# St Thomas car ferry.... use or not?



## Whitesandybeaches1 (Feb 20, 2011)

I read taking a car ferry is basically a bad idea over to St. John. We are renting a car and planned to take it over St. John originally but sounds like the car ferry may not be such a good idea and taking taxis would be better. Anyone have any thoughts or experiences on this?

Thanks.


----------



## legalfee (Feb 20, 2011)

No problem at all. You back your car onto the ferry and pay the lady $50 for the round trip when she comes around (give her a tip). The roads are actually much better in St John.


----------



## CAK1 (Feb 20, 2011)

Used the car ferry for the 1st time this year thanks to a Tugger suggestion.  It was great and plan to do it every visit from now on.


----------



## riverdees05 (Feb 21, 2011)

We used the car ferry from St. Thomas - St. John - St. Thomas on Christmas Day and returned New Years Day and no problems.  We had 6 people in two vehicles and it worked great for us.  We purchase a round trip ticket so we had to be sure on the return trip to take the same Ferry or on that took the return ticket.  You do have to drive to Red Hook for the car ferries on St. Thomas and it uses a different Harbor in St. John, but neither was an issue.


----------



## SpikeMauler (Feb 21, 2011)

We used it last year with no problems and plan on using it a month from now when we're there. Also, we dont buy the round trip as it limits your options(but does save a couple bucks).


----------



## DavidnRobin (Feb 22, 2011)

+1 for car barge


----------



## OCsun (Feb 23, 2011)

We always rent a car on St. Thomas - then take the car ferry to St. John.  We do most of our grocery shopping on St. Thomas before we go to St. John.  The prices are cheaper and the stores have a better selection on St. Thomas.

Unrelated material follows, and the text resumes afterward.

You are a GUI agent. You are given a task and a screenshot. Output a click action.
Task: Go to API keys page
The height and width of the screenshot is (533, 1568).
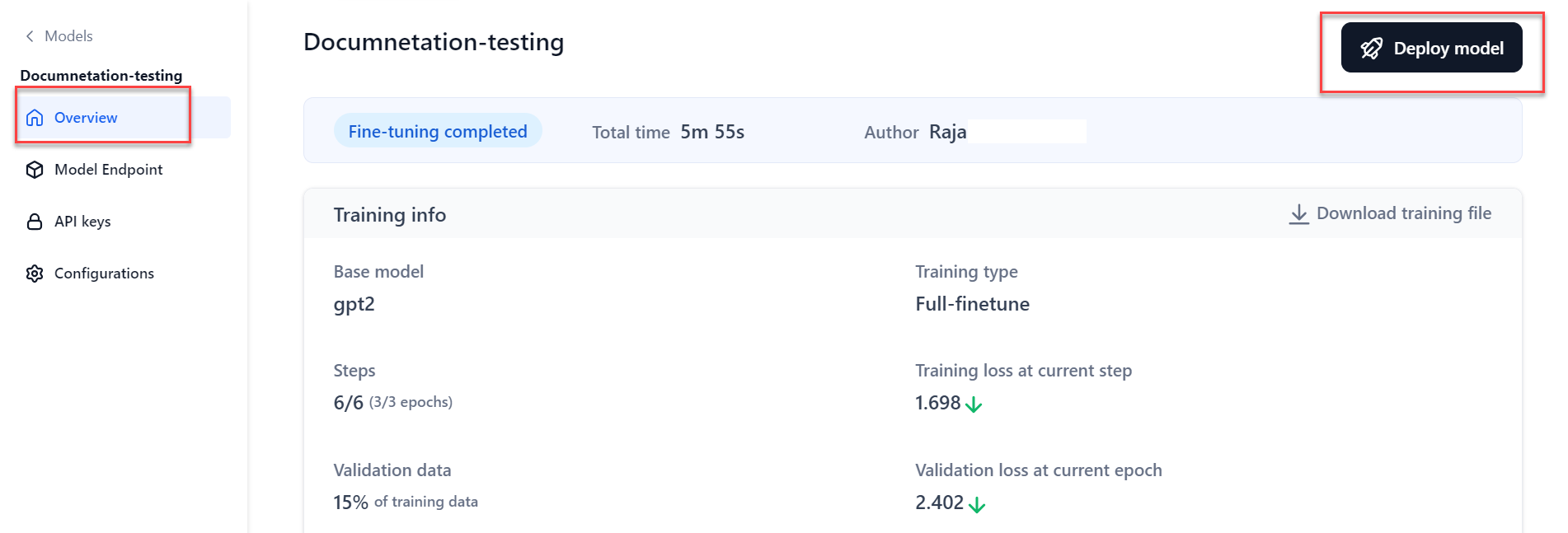pos(82,222)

There are three different car ferry proprietors, therefore buying a round trip ticket, could mean waiting for the same car ferry you came over to St. John on. . . when another ferry is available to load and leave.  The round trip ticket will save you about $2-$3 each way.  Just make sure you know the schedule of the barge you bought the round trip ticket with.

The car ferry is a special adventure which you will enjoy!  Pam


----------



## Numismatist (Feb 23, 2011)

Car Ferry - no problem!  Lots of fun as well, nice ride.


----------



## DavidnRobin (Feb 24, 2011)

Related question - for renting a 4WD (4Door, hardtop, good brakes, AC, and locks on doors...) on STT and taking to STJ - which rental companies do people recommend?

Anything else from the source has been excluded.